A Life in Text: the Biographical Material in Constance Garnett’s Translations

https://www.youtube.com/embed/vbIZMzCVz8U

In this talk Natasha Randall explores the task of biographical research into the figure of the literary translator Constance Garnett. Translators notionally produce non-original text but are there aspects of their work, their semantic tendencies perhaps, that can expose something of their personal nature, or their lived experience? Garnett brought seventy volumes of Russian literature to English readers over the course of her lifetime, often first translations, and yet her existing letters and diaries betray relatively little of her interior life. Can her translations provide additional insight into her life and character? What are the detectable choices in Garnett’s work that can contribute to a portrait of her?

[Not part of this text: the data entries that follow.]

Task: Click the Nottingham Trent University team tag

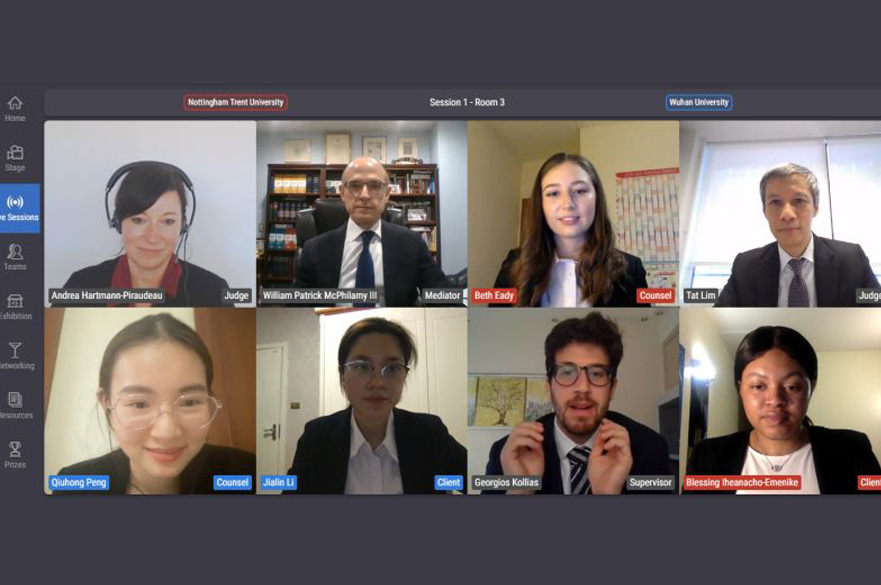Action: pyautogui.click(x=235, y=102)
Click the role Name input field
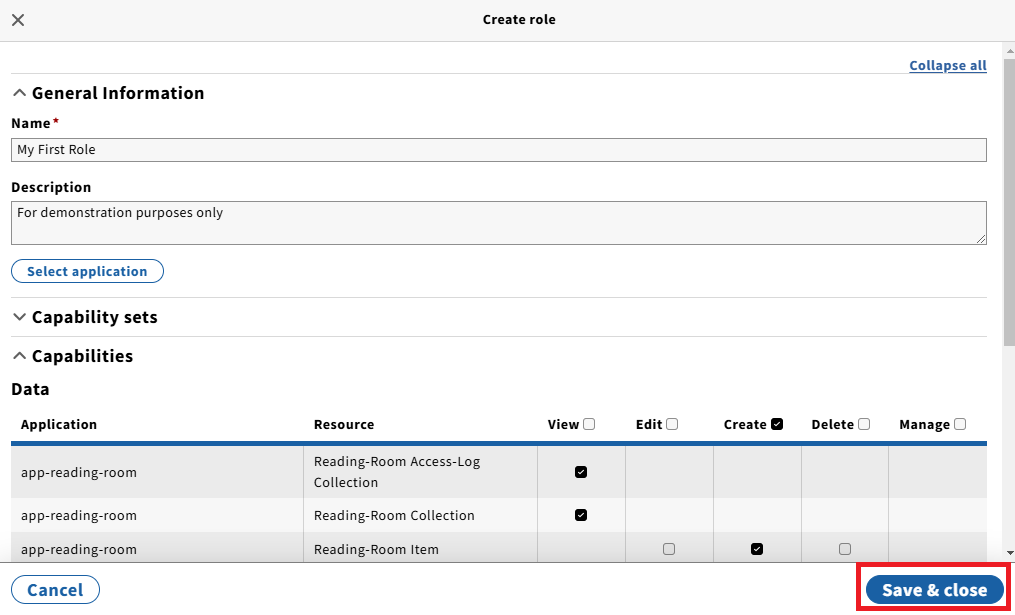This screenshot has width=1015, height=615. (498, 150)
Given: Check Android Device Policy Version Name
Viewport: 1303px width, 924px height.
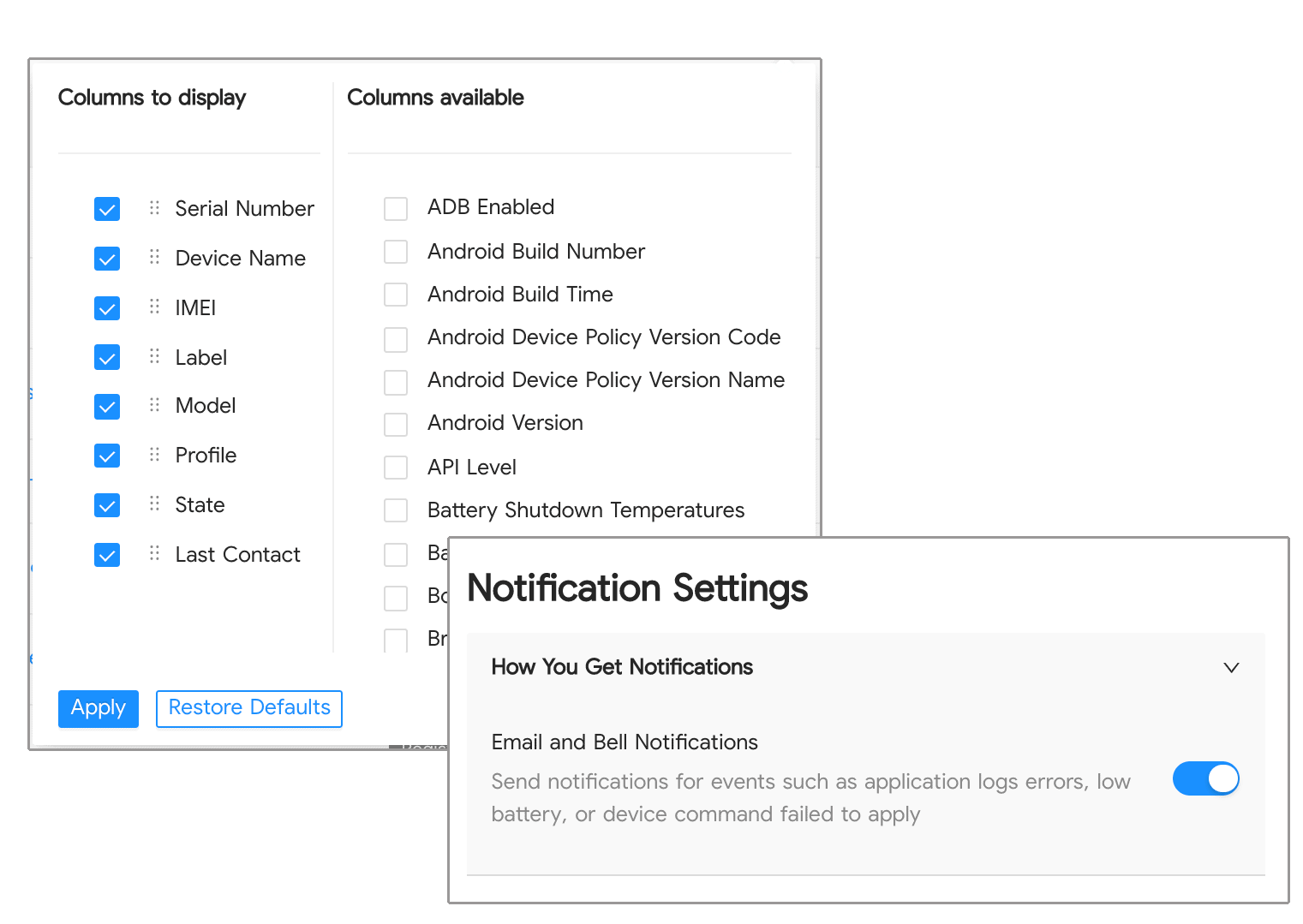Looking at the screenshot, I should tap(395, 382).
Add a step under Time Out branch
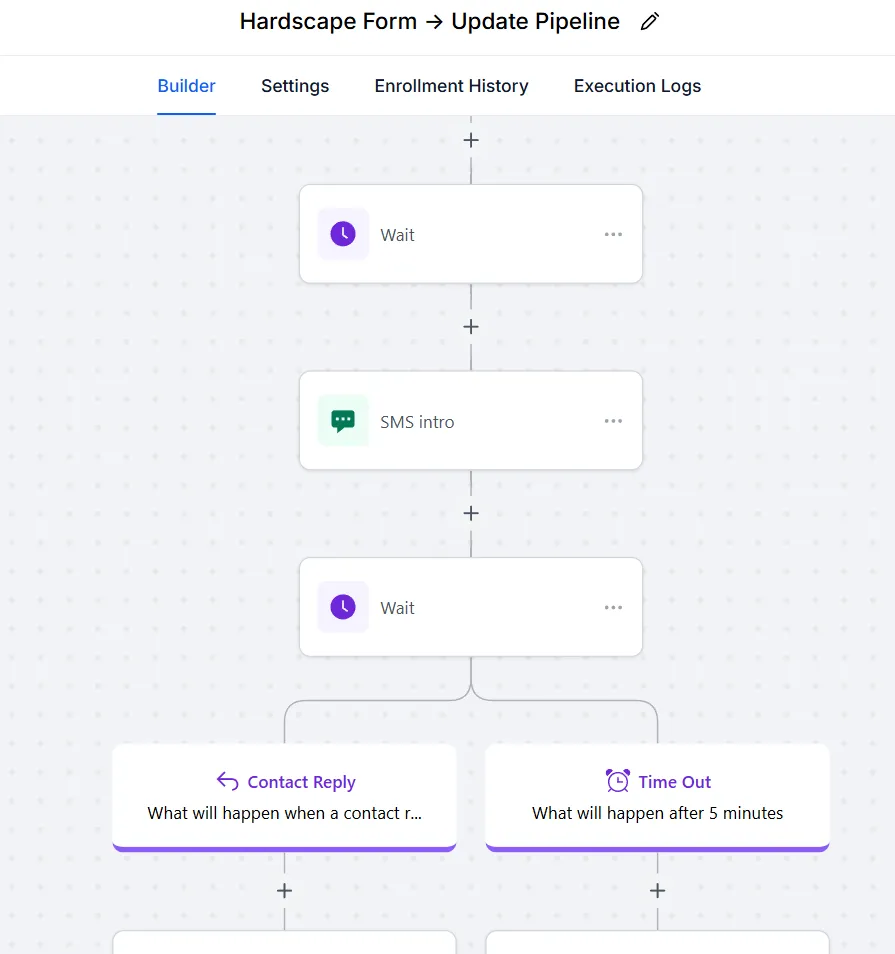The width and height of the screenshot is (895, 954). tap(657, 890)
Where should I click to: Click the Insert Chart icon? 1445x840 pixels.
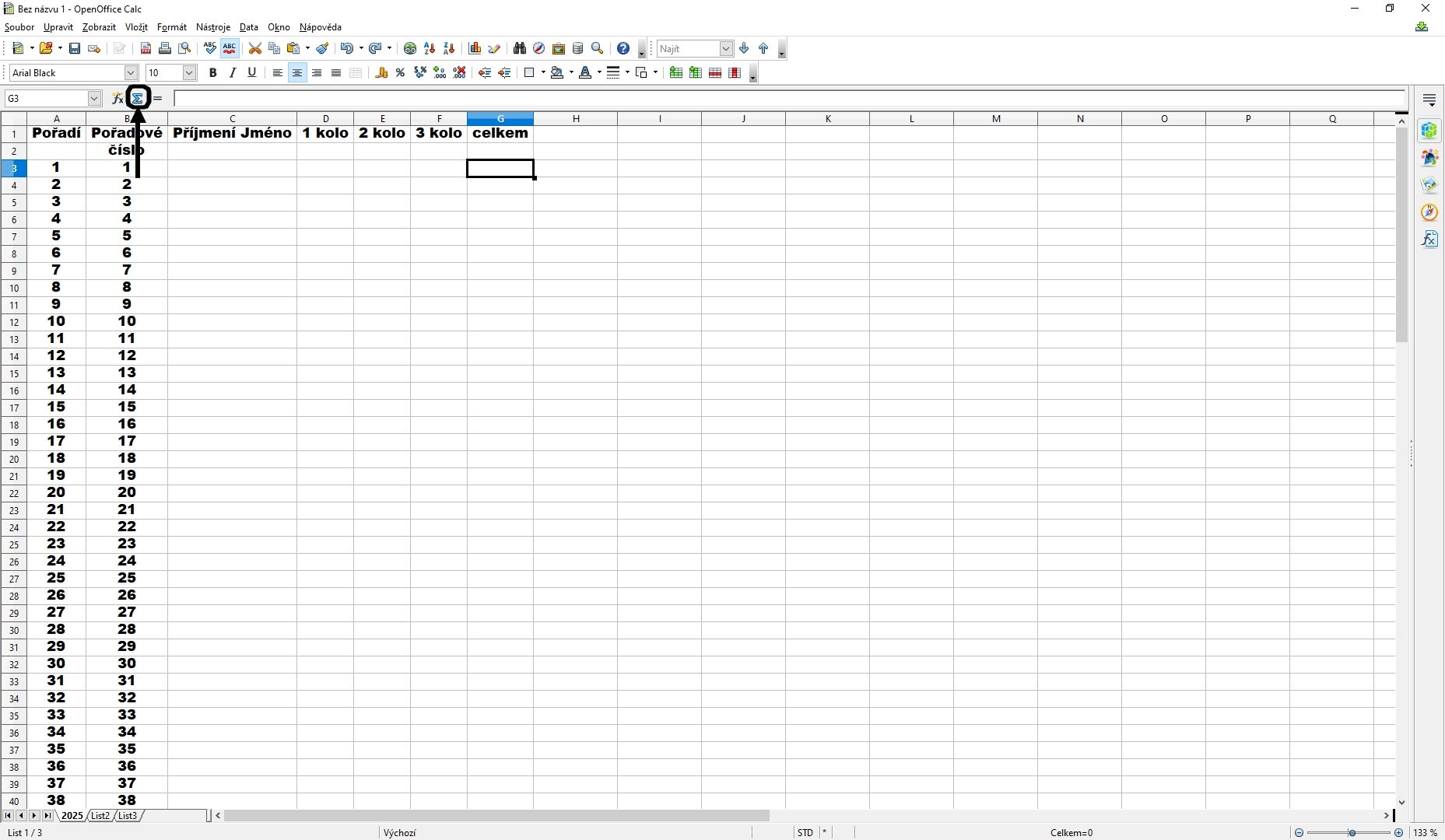[x=475, y=48]
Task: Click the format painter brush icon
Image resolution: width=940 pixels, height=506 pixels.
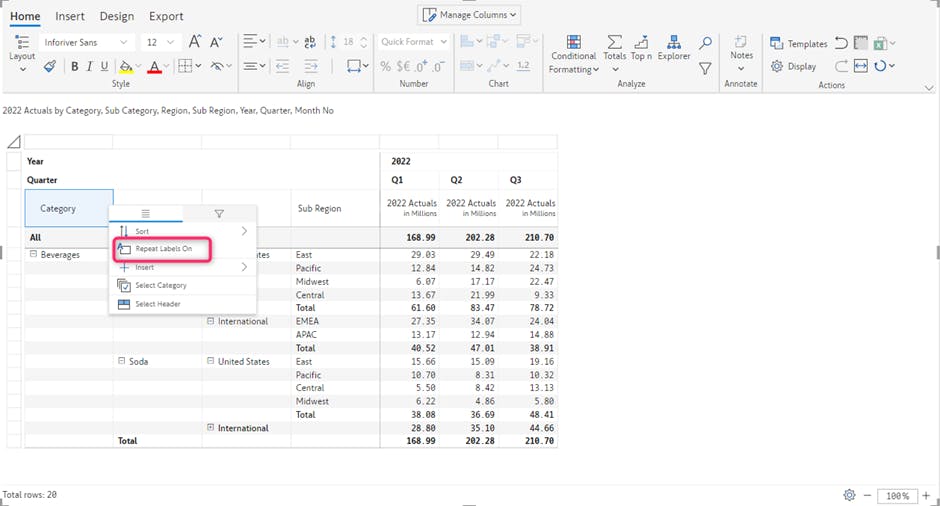Action: click(x=49, y=66)
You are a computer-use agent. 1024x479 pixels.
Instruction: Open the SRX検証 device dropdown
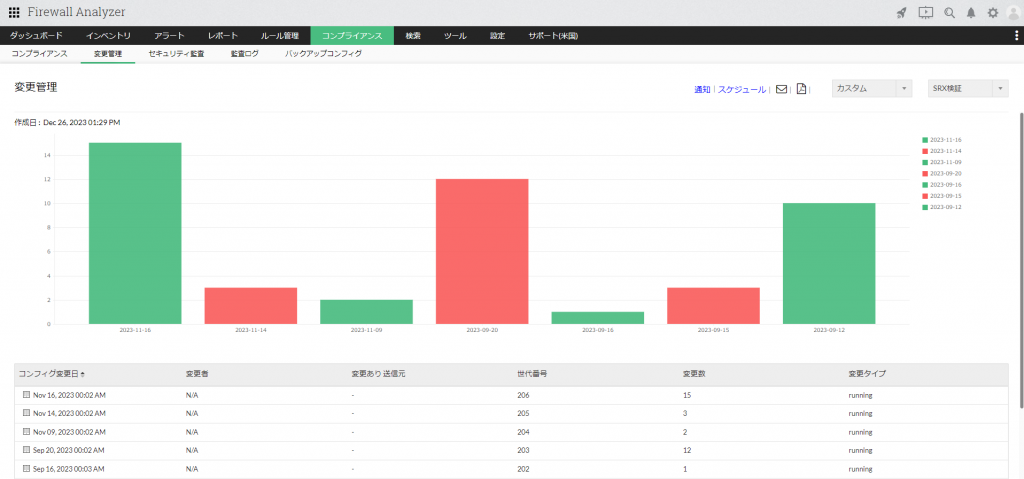[x=968, y=89]
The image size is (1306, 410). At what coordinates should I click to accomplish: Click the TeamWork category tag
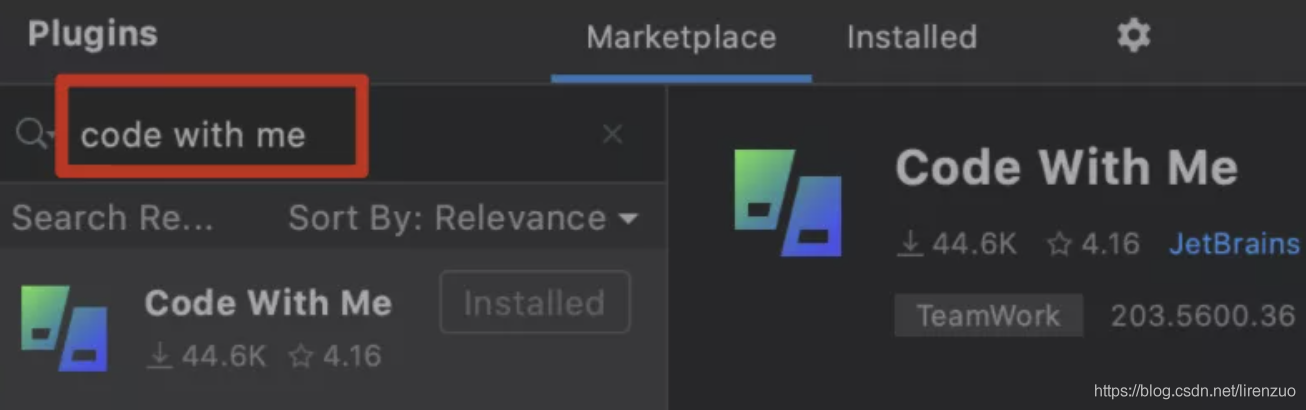988,315
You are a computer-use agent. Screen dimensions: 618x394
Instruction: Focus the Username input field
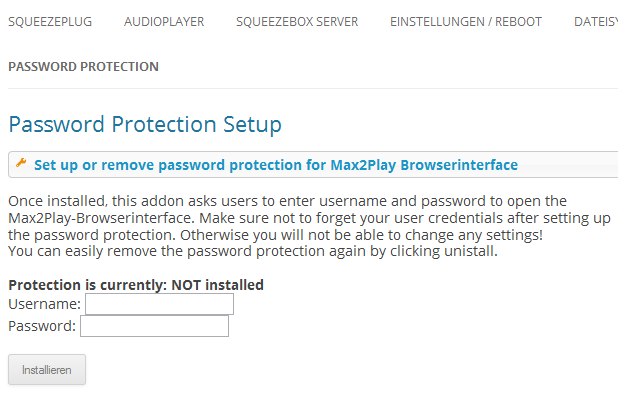tap(159, 304)
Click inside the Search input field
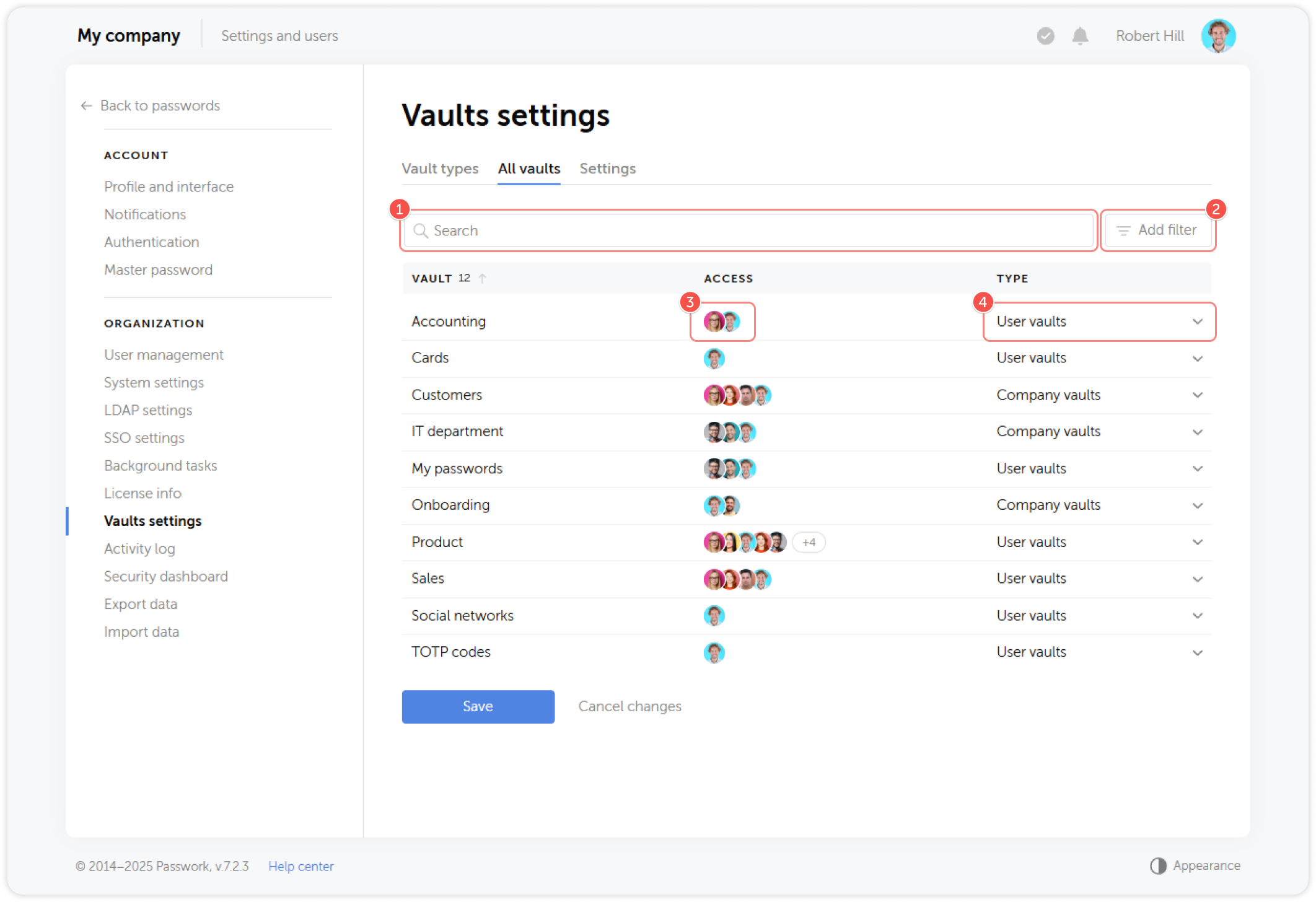 (x=682, y=230)
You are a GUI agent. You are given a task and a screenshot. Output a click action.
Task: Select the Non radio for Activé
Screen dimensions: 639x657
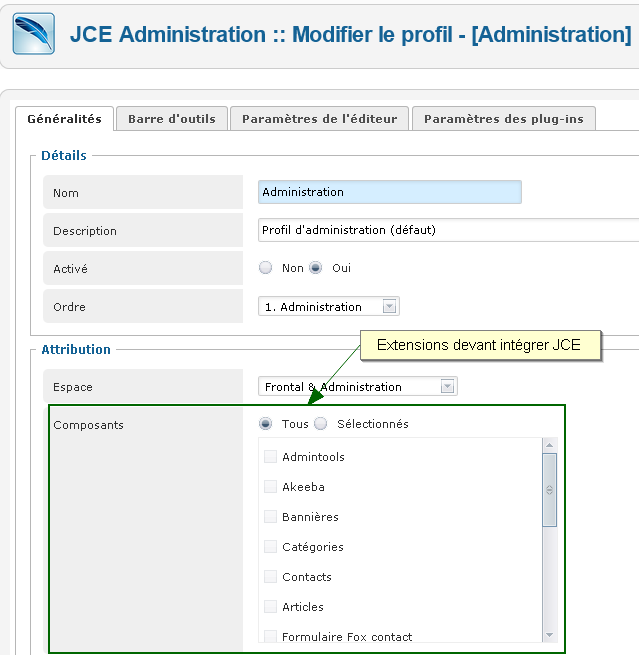265,267
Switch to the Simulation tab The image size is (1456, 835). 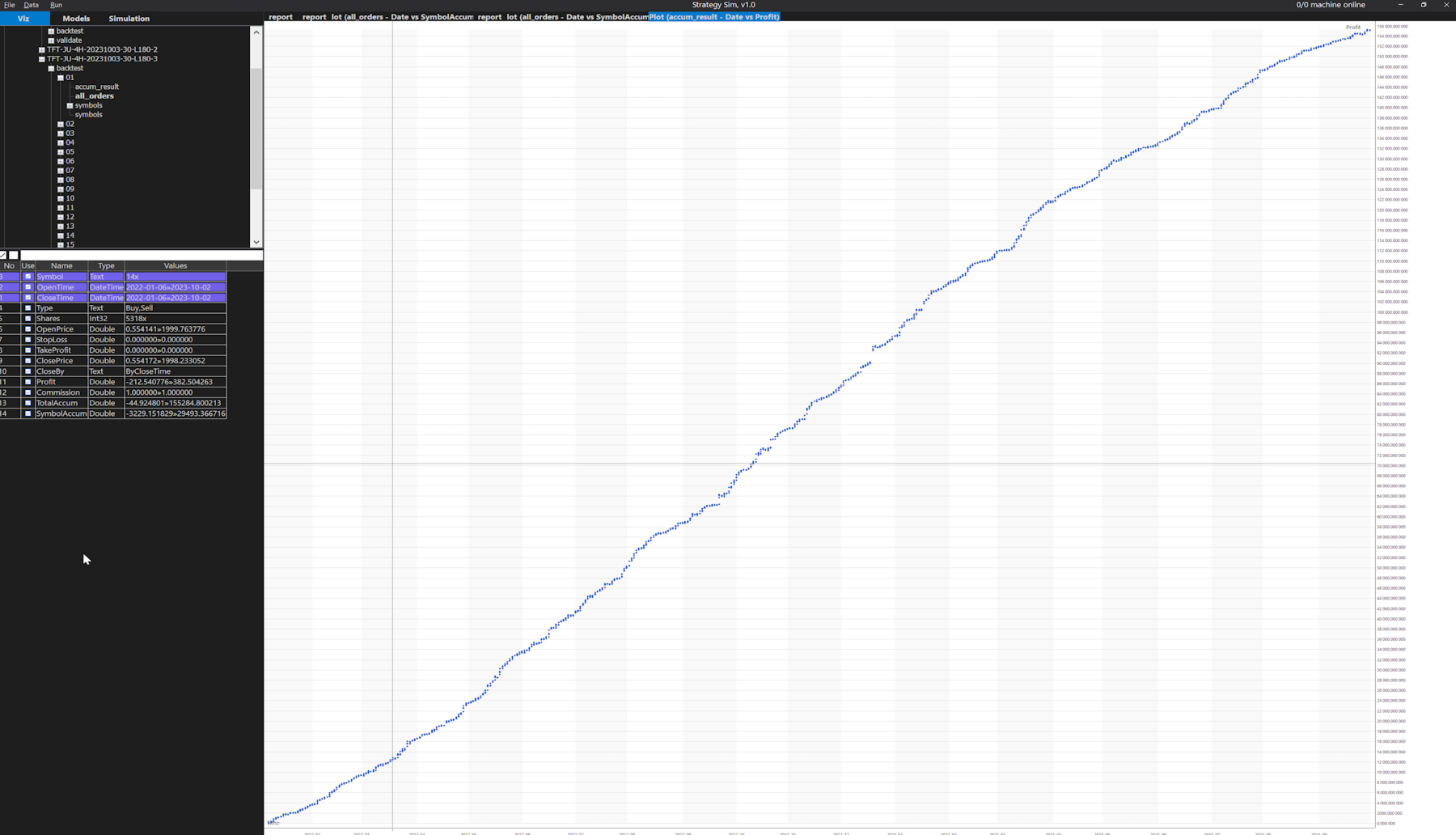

Natasha Randall is a literary translator of the works of Dostoyevsky, Zamyatin, Gogol, and others, for publishers such as Penguin Classics, Canongate’s Canon,  and the Modern Library. Her writing and critical work has appeared in theTimes Literary Supplement, the Los Angeles Times Book Review, The Moscow Times, BookForum, The New York Times, Strad magazine, The Yale Review, Jubilat, and on National Public Radio. She is a contributing editor to the New York-based literary magazine A Public Space. Her novel, Love Orange, about modern anxieties and opioid addiction, was published in September by riverrun (Quercus).